Nel 2006 il governo turco permette di destinare una stanza a luogo di preghiera per chiunque lo voglia. Dal 2010 gli estremisti islamici pretendono l’esclusiva e dal 2013 il muezzin invita alla preghiera dai minareti. Il 31 marzo 2018 Erdogan, nonostante i severissimi divieti, recita il primo versetto del Corano dedicandolo «a coloro che hanno contribuito a costruirla e in particolare a chi
l’ha conquistata». Nel marzo 2019 annuncia la volontà di trasformare l’edificio in un luogo di culto islamico: «È stato un errore molto grande trasformarla in un museo».

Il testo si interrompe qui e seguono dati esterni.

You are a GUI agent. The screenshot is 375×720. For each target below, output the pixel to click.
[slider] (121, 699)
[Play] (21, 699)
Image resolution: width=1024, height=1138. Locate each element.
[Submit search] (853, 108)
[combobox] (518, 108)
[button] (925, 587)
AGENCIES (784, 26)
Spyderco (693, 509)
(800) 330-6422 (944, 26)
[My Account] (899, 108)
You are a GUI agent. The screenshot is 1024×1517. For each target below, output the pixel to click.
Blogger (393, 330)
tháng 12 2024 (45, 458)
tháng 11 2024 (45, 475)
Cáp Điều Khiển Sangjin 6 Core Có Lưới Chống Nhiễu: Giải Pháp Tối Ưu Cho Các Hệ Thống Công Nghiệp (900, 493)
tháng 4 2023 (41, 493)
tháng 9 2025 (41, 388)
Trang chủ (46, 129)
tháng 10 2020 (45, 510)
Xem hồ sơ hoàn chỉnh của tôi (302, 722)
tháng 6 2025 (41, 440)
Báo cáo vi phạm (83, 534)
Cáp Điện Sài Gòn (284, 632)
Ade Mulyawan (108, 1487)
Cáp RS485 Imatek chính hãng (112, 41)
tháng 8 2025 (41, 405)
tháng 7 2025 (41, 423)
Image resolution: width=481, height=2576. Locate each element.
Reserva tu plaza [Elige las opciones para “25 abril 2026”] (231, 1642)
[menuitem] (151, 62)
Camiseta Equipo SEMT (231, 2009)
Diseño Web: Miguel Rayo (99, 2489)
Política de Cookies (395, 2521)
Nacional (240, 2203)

È la fine del sogno di Atatürk e il ritorno a uno Stato teocratico, come Israele e Iran.

LE REAZIONI

Sahak Bashalian, Patriarca della Chiesa apostolica armena, propone il ritorno al culto di musulmani e cristiani «perché è abbastanza grande per essere usata da tutti. Credenti che si inginocchiano e si prostrano si adattano meglio alla natura del luogo rispetto ai turisti che vagano. Sia aperta al culto e una zona sia riservata ai cristiani. Sarebbe un segno di dialogo: la salvezza del Pianeta nasce
dall’alleanza fra croce e mezzaluna». I Patriarcati di Mosca e Istanbul criticano con asprezza il disegno del sultano-dittatore, accusato da una parte dell’opposizione di utilizzare la questione per non far pensare alla crisi economica. Un sondaggio dice che il 73 per cento dei turchi (ovviamente) è favorevole alla moschea. Atene chiede all’Unesco di intervenire: infatti Santa Sofia è patrimonio dell’umanità. Per la Chiesa greco-ortodossa «è un capolavoro architettonico e uno dei monumenti più importanti della civilizzazione cristiana. Il tentativo di riportarla a moschea trasformerebbe uno spazio cultuale in un trofeo, simbolo di conquista». Per il metropolita Hilarion, capo del Dipartimento relazioni esterne del Patriarcato di Mosca, «per milioni di cristiani,
in particolare ortodossi, è un simbolo dell’ortodossia».